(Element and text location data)
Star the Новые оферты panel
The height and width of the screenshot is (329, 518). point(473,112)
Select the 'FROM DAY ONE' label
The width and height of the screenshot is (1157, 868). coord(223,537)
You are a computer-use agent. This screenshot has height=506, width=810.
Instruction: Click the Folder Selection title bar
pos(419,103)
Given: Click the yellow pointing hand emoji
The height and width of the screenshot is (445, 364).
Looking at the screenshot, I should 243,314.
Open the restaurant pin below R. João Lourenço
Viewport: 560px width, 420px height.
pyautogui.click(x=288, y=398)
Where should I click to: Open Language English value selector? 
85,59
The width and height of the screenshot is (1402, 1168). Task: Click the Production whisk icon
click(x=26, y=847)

...

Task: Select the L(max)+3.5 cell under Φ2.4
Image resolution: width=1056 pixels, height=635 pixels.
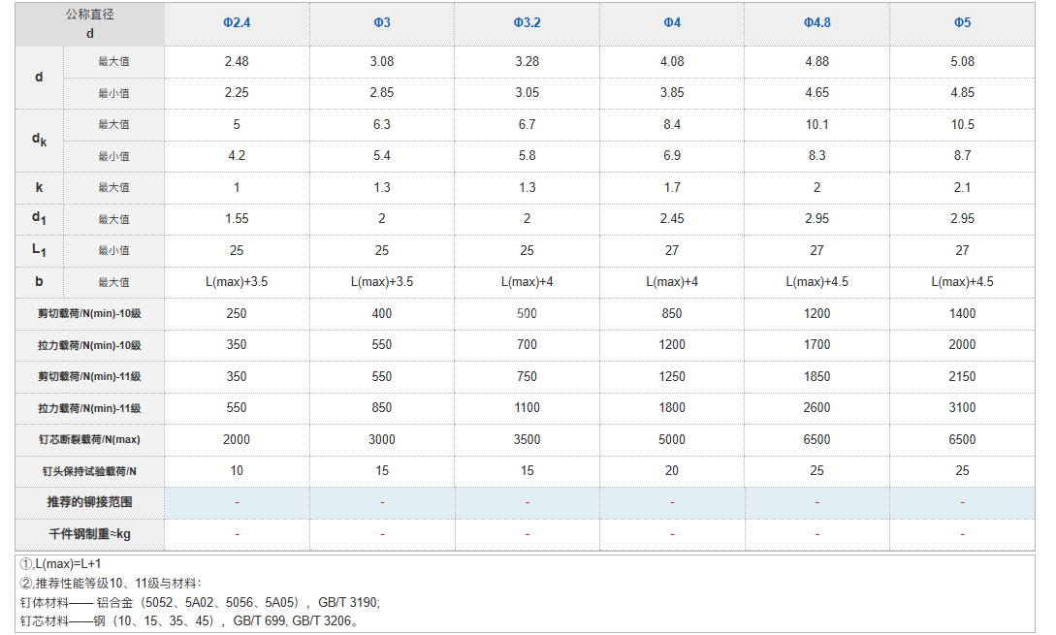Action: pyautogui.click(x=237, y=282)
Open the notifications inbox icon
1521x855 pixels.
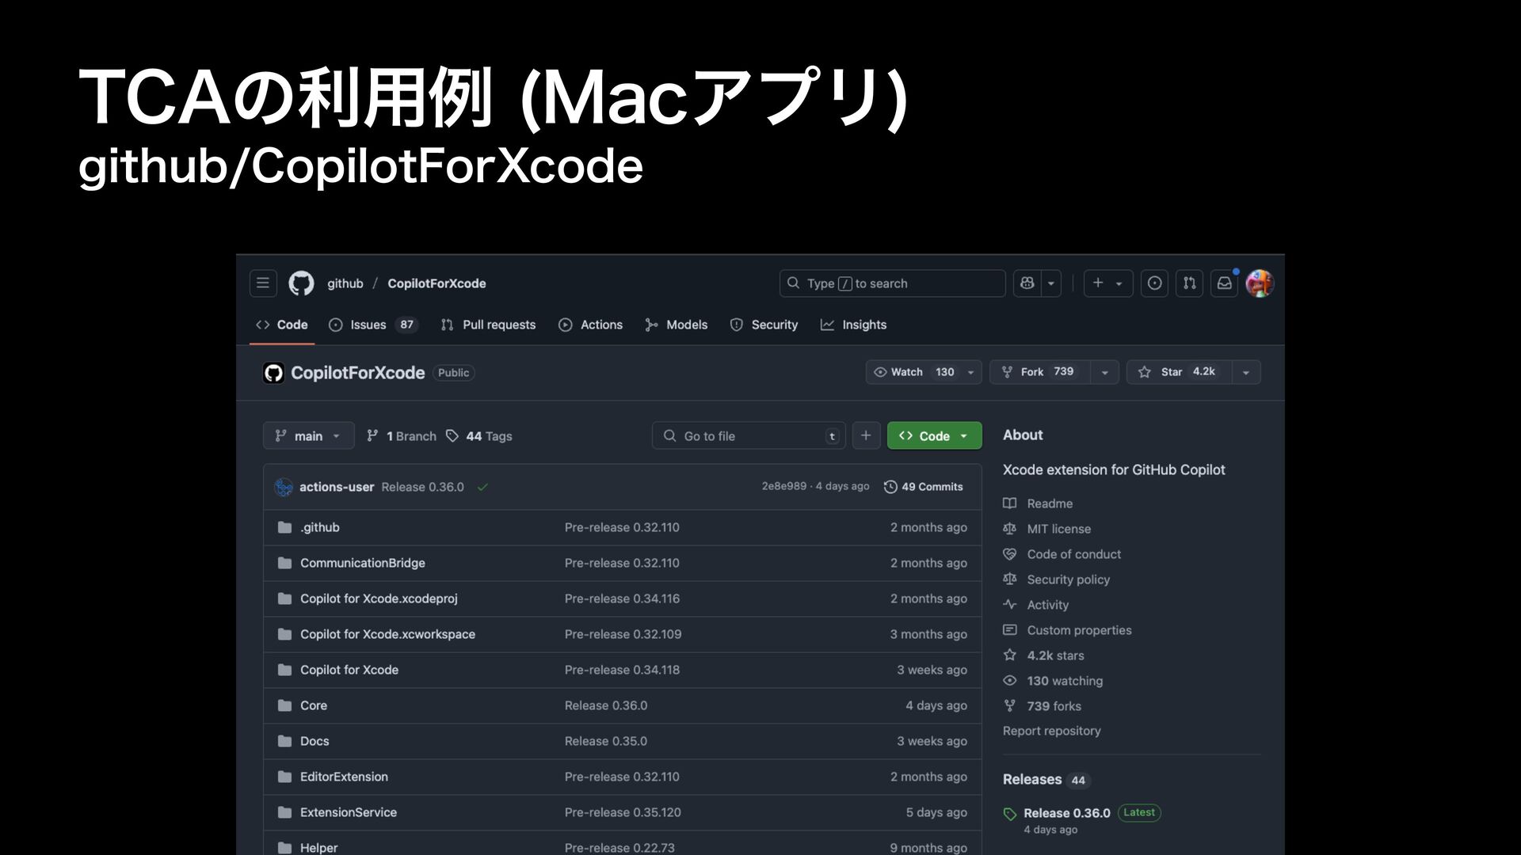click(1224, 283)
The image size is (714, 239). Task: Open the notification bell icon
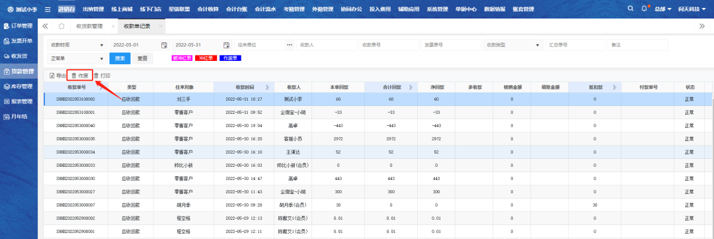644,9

§ WHAT IS EXPECTED: Render the lines from the line with "You are a computer-use" to the line with "click(x=26, y=847)" as a Markdown table with the columns Row and Line, leaving out any blank lines.

§ THE ANSWER:
| Row | Line |
|---|---|
| 1 | You are a computer-use agent. This screenshot has height=506, width=810. |
| 2 | Instruction: Click the Folder Selection title bar |
| 3 | pos(419,103) |
| 4 | Given: Click the yellow pointing hand emoji |
| 5 | The height and width of the screenshot is (445, 364). |
| 6 | Looking at the screenshot, I should 243,314. |
| 7 | Open the restaurant pin below R. João Lourenço |
| 8 | Viewport: 560px width, 420px height. |
| 9 | pyautogui.click(x=288, y=398) |
| 10 | Where should I click to: Open Language English value selector?  |
| 11 | 85,59 |
| 12 | The width and height of the screenshot is (1402, 1168). Task: Click the Production whisk icon |
| 13 | click(x=26, y=847) |